* WRITTEN EXERCISE *
Pick out each line in the records below that contains the string "wiki", and copy those lines. Case counts.

* EXTRACTED MATERIAL *
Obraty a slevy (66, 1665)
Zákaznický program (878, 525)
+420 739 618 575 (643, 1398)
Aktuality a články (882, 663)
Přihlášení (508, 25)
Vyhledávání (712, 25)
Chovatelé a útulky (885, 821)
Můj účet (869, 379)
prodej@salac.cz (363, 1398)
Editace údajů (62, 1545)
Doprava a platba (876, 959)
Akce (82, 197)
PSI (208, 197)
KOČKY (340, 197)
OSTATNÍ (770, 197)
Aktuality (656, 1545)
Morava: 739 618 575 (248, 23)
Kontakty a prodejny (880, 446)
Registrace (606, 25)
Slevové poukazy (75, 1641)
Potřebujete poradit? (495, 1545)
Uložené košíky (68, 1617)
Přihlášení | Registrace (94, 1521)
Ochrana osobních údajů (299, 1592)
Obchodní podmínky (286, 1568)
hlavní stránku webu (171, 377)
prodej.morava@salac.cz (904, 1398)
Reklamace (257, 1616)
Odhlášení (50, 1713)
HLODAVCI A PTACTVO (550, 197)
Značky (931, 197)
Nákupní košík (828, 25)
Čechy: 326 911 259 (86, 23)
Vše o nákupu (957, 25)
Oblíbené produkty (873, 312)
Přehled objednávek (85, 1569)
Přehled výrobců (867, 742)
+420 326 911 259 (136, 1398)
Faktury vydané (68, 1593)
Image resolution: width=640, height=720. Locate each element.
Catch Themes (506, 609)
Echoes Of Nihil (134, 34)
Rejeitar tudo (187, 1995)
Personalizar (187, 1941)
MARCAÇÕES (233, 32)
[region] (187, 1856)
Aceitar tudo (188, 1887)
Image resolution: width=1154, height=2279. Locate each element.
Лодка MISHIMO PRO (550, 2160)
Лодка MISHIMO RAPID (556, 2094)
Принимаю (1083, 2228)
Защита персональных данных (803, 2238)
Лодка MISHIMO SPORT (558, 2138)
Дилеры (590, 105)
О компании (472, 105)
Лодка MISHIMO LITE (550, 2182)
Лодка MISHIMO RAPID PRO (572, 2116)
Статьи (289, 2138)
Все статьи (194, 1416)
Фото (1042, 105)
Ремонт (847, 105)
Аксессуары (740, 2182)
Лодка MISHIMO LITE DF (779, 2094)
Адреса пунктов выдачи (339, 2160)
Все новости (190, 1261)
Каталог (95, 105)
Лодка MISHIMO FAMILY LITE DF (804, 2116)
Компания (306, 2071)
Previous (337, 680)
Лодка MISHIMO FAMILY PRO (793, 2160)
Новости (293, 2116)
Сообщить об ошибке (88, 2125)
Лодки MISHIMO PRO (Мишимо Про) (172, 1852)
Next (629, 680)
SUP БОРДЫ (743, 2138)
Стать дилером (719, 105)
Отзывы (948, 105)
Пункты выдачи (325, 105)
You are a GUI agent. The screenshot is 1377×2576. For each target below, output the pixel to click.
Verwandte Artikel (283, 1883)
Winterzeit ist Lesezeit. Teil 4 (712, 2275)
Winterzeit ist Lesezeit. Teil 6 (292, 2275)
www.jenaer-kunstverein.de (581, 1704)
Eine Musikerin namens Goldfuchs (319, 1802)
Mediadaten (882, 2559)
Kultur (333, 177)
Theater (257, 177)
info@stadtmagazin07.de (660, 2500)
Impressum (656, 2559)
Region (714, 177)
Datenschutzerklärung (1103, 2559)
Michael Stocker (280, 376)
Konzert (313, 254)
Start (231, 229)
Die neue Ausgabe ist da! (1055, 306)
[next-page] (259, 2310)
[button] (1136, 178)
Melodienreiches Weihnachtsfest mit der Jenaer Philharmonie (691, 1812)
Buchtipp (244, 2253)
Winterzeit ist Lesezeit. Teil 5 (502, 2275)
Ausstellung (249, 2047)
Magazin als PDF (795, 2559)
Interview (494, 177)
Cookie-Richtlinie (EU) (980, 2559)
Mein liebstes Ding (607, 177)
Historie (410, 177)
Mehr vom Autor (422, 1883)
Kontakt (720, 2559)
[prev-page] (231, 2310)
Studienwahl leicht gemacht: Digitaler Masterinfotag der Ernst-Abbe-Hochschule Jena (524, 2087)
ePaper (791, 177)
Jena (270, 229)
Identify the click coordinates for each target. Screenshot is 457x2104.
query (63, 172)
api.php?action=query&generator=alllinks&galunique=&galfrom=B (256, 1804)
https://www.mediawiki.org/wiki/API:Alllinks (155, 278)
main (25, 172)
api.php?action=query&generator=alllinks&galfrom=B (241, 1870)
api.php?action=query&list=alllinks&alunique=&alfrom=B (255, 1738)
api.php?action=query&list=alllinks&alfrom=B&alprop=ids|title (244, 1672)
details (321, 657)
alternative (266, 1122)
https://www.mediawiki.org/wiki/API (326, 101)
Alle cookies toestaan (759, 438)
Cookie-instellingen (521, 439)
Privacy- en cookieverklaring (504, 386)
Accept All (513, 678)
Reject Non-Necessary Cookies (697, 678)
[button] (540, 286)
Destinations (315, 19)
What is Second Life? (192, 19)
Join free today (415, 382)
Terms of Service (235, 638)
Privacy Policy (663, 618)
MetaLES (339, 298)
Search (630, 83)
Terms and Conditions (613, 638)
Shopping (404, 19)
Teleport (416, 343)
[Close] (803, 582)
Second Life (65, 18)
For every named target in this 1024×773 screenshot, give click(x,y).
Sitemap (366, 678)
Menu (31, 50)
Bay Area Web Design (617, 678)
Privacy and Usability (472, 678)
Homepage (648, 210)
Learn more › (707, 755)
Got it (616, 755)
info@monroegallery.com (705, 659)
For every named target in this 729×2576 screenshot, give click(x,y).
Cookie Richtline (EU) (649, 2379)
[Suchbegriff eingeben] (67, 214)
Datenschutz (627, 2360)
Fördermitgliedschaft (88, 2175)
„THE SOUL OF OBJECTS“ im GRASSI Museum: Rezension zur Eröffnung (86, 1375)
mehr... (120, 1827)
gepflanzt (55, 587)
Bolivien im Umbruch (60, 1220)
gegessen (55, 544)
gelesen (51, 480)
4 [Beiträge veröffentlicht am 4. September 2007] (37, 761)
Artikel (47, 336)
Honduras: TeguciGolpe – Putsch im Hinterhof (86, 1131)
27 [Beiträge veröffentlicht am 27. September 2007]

* REPLY TO THE TASK *
https://www.mediawiki.org/wiki/API:Alllinks (155, 278)
https://www.mediawiki.org/wiki/API (326, 101)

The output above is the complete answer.